Nonetheless, the volume succeeds brilliantly in contributing to the ongoing shake-up of the still-powerful paradigms of Greek vs. Barbarian, colonialism-as-domination, artefact-origin-equals-user identity. It joins a discourse well underway in archaeologies other than classical, which maps the effects of colonization and colonialism on indigenous populations and their environment, as well as the reciprocal effects on the colonizers, and the creation of new, colonial societies that are neither native nor foreign, as the editors themselves note. 6 This discourse is closely related to another vigorous debate currently taking place, that on ethnicity. Some of the papers make more of an effort than others to engage their fellow authors; one has the sense that the papers on Mediterranean cases are making extensive use of the theory and data produced in other subdisciplines, while the reverse is less true. One hopes that the time will come when classical scholars will be producing models and data that will be compelling to other scholars.
Notes
1. The editors’ statement that “Prehistoric archaeology after all, is the only social science that has no direct access to human behavior”, because in historical situations written records will inform researchers of trade in perishable commodities, seems at odds with their observation elsewhere that objects are central to history and can be read as text.

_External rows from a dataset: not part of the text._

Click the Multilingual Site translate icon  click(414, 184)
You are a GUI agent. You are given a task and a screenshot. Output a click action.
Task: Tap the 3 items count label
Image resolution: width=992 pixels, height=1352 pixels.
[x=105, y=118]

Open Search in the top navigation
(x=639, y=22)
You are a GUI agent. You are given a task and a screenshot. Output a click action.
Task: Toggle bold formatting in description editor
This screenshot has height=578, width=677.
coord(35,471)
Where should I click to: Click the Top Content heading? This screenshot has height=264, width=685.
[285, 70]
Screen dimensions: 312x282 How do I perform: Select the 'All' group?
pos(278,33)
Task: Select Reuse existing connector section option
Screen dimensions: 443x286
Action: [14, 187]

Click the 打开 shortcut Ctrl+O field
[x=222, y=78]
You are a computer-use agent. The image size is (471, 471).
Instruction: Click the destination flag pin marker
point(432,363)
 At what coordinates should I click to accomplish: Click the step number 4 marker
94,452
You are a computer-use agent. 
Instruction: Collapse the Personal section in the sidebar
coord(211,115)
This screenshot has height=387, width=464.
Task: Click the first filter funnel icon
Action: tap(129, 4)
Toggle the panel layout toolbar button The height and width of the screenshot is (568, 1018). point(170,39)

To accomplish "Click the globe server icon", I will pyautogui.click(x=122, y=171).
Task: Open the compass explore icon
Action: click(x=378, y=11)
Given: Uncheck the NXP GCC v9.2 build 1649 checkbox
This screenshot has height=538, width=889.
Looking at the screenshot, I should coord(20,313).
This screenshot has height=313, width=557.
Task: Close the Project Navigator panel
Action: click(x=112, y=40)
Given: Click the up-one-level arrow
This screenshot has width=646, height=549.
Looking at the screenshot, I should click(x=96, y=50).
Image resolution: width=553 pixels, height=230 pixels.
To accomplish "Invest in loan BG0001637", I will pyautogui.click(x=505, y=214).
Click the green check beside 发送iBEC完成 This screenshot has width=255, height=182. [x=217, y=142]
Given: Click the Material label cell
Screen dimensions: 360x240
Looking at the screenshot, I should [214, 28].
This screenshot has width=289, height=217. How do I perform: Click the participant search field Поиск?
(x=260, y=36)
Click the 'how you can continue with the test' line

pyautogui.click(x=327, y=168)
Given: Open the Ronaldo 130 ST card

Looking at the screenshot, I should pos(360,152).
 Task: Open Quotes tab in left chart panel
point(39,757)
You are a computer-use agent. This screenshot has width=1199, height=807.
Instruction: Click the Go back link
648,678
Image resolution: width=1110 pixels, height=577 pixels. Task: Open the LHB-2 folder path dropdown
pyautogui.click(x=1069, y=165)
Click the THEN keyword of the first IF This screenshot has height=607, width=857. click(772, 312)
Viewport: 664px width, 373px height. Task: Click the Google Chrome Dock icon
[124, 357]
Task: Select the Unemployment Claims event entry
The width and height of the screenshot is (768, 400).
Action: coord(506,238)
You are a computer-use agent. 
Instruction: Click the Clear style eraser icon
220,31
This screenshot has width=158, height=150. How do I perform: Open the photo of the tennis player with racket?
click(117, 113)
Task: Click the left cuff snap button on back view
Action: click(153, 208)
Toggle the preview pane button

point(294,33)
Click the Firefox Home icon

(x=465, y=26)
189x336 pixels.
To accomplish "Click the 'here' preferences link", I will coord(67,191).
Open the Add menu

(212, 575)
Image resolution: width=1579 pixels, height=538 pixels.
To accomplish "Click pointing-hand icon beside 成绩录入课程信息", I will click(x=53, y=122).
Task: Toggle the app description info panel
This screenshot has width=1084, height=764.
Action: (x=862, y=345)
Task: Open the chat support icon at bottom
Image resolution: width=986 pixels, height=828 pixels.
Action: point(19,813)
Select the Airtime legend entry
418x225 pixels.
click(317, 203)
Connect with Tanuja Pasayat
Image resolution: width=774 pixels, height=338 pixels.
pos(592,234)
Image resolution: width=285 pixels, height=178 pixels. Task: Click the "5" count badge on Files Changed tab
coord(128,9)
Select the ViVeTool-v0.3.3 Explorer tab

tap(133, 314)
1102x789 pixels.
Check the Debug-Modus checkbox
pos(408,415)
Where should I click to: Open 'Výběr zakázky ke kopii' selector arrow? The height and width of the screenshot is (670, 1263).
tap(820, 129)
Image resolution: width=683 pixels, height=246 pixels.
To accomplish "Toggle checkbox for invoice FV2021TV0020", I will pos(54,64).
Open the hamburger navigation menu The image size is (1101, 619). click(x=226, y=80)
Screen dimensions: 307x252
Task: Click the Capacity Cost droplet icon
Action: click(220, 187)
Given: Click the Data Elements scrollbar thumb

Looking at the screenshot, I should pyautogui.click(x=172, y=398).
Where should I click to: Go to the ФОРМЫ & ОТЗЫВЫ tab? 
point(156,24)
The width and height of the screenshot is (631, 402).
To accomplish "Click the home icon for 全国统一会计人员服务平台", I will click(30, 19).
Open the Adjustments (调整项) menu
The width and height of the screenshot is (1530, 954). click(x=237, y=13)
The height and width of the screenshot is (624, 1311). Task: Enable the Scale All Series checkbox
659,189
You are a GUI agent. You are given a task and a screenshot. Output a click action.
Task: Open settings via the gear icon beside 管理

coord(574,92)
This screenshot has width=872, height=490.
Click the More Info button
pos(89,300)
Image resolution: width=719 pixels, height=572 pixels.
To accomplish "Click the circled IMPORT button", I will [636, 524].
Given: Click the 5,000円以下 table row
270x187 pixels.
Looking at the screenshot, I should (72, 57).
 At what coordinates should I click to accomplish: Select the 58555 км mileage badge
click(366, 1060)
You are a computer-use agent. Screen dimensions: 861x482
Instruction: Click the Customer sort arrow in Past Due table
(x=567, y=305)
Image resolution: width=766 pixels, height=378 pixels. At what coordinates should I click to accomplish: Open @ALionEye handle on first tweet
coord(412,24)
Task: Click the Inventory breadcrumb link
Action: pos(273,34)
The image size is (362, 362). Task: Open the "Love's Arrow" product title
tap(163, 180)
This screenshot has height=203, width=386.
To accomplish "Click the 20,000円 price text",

2. Lyons and Papadopoulos n. 19 refers to H. Bhabha’s formulations. Hybridity is a critical term deployed in the discourse of Postcolonial Studies, and originally applied to politics rather than to material culture: see C. Antonaccio, “Hybridity and the Cultures within Greek Culture,” in C. Dougherty, L. Kurke, ed. The Cultures within Ancient Greek Culture (in press, Cambridge University Press, 2003).
3. The Returns of Odysseus: Colonization and Ethnicity (Berkeley: University of California Press, 1998).
4. The Middle Ground: Indians, Empires, and Republics in the Great Lakes Region, 1650-1815 (Cambridge: Cambridge University Press, 1991).
5. Osborne, n. 27 in Lyons and Papadopoulos; see also van Dommelen’s essay in the volume on the dubious translation of colonia into colony.
6. For a recent example, see Jane Webster, “Creolizing the Roman Provinces,” AJA 105, 2001, 209-225.